L'architetto Bonsignore sorrise quando gli presentarono il Moncalvo, giovanetto imberbe di appena venti anni, siccome quello che domandava di dirigere provetti operai che dovevano compiere quei lavori; e per finirla, subito gli dette per prova un lavoro molto difficile: ma la prova riuscì a meraviglia, e la diffidenza dell'architetto si mutò in fiducia, e più tardi in affetto.
I lavori si compirono ottimamente; ma il Viansone fu indispettito della parte a parer suo troppo importante che il Moncalvo aveva compiuta, e nacquero gelosie e dissensi fra il padrone della bottega ed il giovine operaio, che condussero alla fine questo a separarsi dal suo principale.
Il Moncalvo aveva fatta buona prova delle sue forze, ed allora appunto aveva avuto la fortuna di esser liberato dalla leva colla estrazione di un buon numero eseguita al suo nativo paesello dalle mani del padre suo, che si presentò all'appello in sua vece.

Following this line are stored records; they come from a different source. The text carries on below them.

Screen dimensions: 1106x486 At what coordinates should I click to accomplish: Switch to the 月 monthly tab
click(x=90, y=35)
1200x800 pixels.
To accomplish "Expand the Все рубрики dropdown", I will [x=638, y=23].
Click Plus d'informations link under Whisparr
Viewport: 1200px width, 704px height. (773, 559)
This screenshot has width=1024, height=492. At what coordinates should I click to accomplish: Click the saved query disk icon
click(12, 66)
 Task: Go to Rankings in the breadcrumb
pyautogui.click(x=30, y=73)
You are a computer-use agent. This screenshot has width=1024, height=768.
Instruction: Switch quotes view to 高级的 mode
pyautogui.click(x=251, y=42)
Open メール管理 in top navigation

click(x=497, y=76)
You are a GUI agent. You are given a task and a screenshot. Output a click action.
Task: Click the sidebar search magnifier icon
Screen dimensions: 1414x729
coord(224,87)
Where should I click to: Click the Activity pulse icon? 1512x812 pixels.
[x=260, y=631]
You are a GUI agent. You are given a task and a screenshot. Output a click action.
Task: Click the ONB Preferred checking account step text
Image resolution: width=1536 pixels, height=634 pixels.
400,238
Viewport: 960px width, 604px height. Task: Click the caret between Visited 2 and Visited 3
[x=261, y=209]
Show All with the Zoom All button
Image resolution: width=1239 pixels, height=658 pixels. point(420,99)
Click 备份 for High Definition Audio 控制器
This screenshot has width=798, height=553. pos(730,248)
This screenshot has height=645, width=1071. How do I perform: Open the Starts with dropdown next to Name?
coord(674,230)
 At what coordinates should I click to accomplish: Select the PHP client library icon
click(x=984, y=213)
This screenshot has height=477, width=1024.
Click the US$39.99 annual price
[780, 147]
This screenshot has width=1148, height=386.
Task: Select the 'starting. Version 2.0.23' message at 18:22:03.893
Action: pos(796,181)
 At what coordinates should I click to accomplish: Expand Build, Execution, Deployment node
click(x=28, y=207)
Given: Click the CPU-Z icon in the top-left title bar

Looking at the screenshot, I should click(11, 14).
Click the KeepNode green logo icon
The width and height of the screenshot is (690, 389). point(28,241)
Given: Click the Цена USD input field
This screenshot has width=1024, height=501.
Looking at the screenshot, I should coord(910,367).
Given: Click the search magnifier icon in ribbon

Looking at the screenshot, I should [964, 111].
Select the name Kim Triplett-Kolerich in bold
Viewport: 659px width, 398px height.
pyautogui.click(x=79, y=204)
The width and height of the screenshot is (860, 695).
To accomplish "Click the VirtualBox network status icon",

Sapeva di potersi ormai guadagnare in qualsiasi paese la vita, ed aveva grande desiderio di veder nuove genti, opificii più grandi e lavori più belli: vagheggiò il progetto di andarsene in Francia, e l'avrebbe forse posto ad effetto, se non fosse stato distolto dai suoi ospiti che avevano su lui altre viste.
Egli dimorava in casa di un certo Facta, pur esso falegname, ammogliato, che insieme coll'alloggio gli dava il vitto.